La phase 2 des travaux va consister à la construction d’un ouvrage à tablier précontraint de 23 travées de 33 m en moyenne, soit une longueur totale de 760 m en deux voies, ainsi que l’aménagement de la voie d’accès.

Un aménagement de trottoirs, des travaux d’assainissement et de drainage, et de mise en place de points lumineux pour l’éclairage public sont également prévus.

Ce projet bénéficie d’un financement du gouvernement japonais.
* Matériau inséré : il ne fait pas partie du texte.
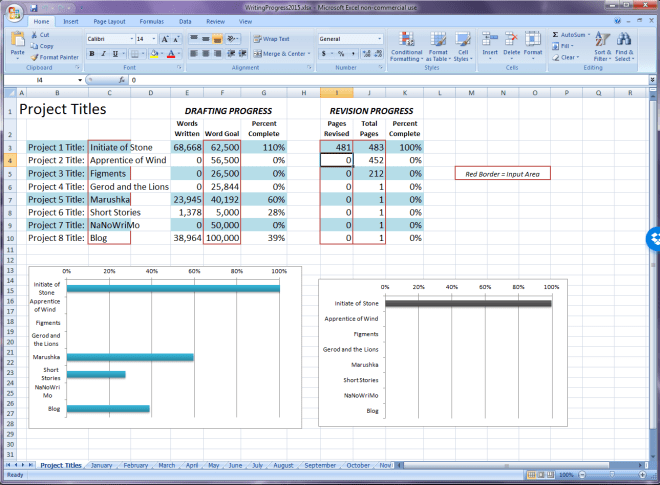Open the February sheet tab
660x485 pixels.
coord(135,465)
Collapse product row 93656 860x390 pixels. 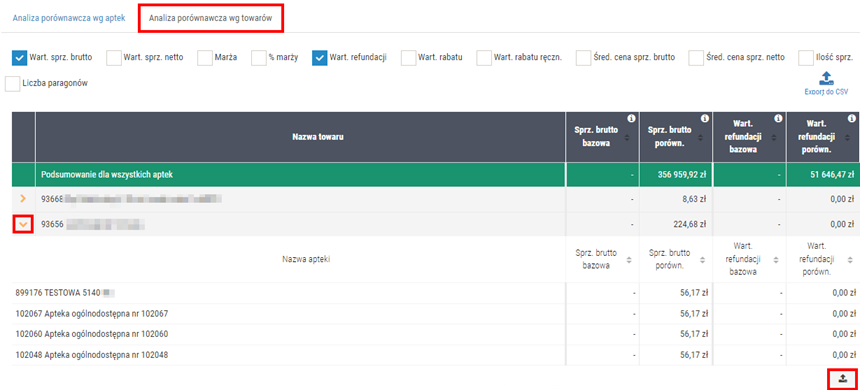point(23,225)
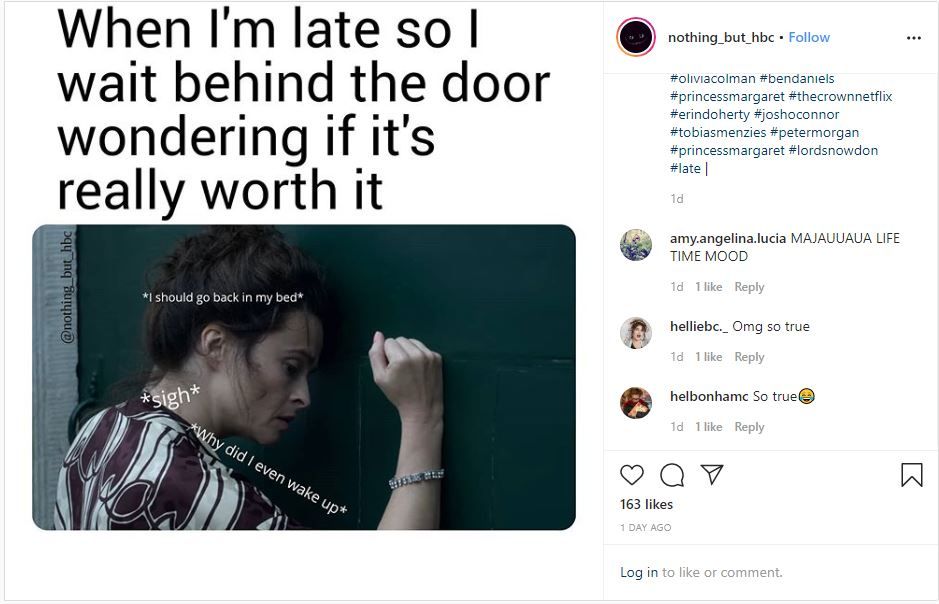Viewport: 939px width, 604px height.
Task: View likes on helbonhamc's comment
Action: pyautogui.click(x=708, y=427)
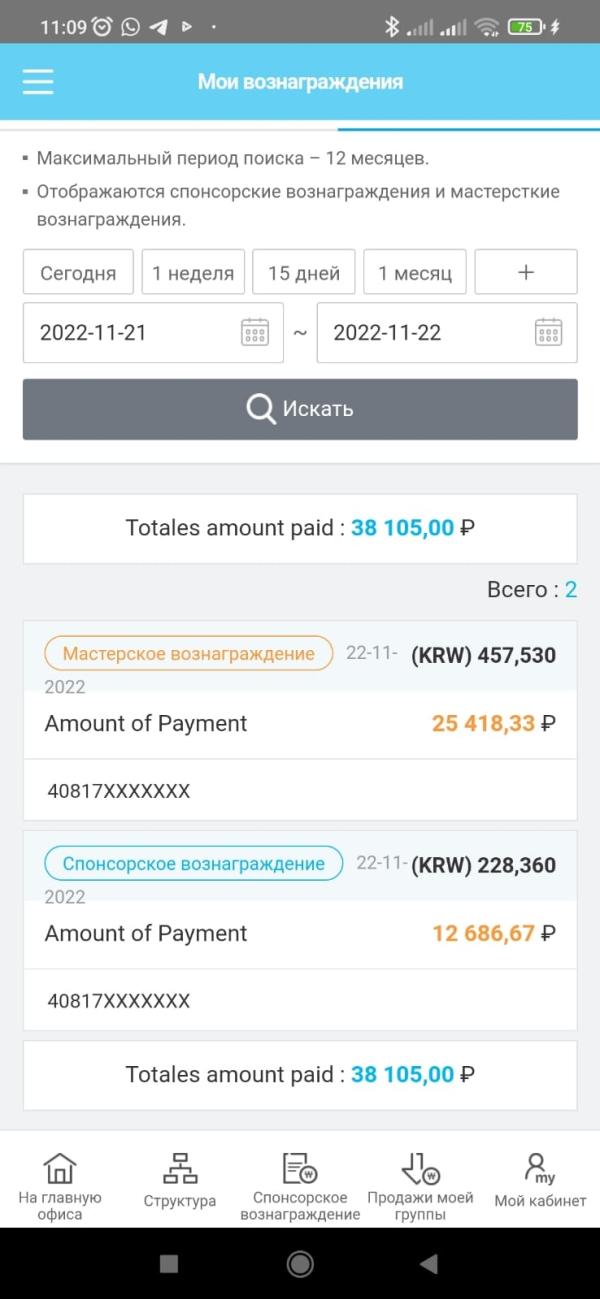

Les travaux préparatifs dudit projet ont démarré en mars 2021 grâce au consortium d’entreprises Konoike construction et Ps Mitsubishi.

Le Premier ministre Patrick Achi a salué la dynamique de la coopération ivoiro-japonaise qui se traduit par l’appui du Japon dans les secteurs des infrastructures, de l’agriculture, de la santé, de la gouvernance, etc.

L’objectif de cet ouvrage est d’améliorer la fluidité du trafic par la décongestion du boulevard Valérie Giscard d’Estaing et du boulevard de Gaulle au niveau du carrefour Solibra. L’infrastructure contribuera également à réduire le temps de transport des usagers.

En prélude des perturbations engendrées par les travaux qui vont durer 30 mois, le ministre de l’Equipement et de l’Entretien routier, Amédé Kouakou, a promis qu’un plan de circulation sera mis en place.

Outre la réalisation de cet ouvrage, le Japon financera la réalisation de trois autres échangeurs au niveau de l’école de police, de la Riviera et du carrefour Palmeraie.

A l’image de la phase 2 de l’échangeur ivoiro-japonais, plusieurs chantiers ont été lancés dans le Grand Abidjan. Entre autres, le 4ème pont d’Abidjan, le pont de Cocody, l’échangeur Akwaba, des voies structurantes, le prolongement du boulevard Latrille, l’autoroute contournant Y4, le renforcement du VGE et la route du port autonome d’Abidjan.

Fruit de la coopération ivoiro-japonaise, la première phase de l’échangeur a été inaugurée le 16 décembre 2019.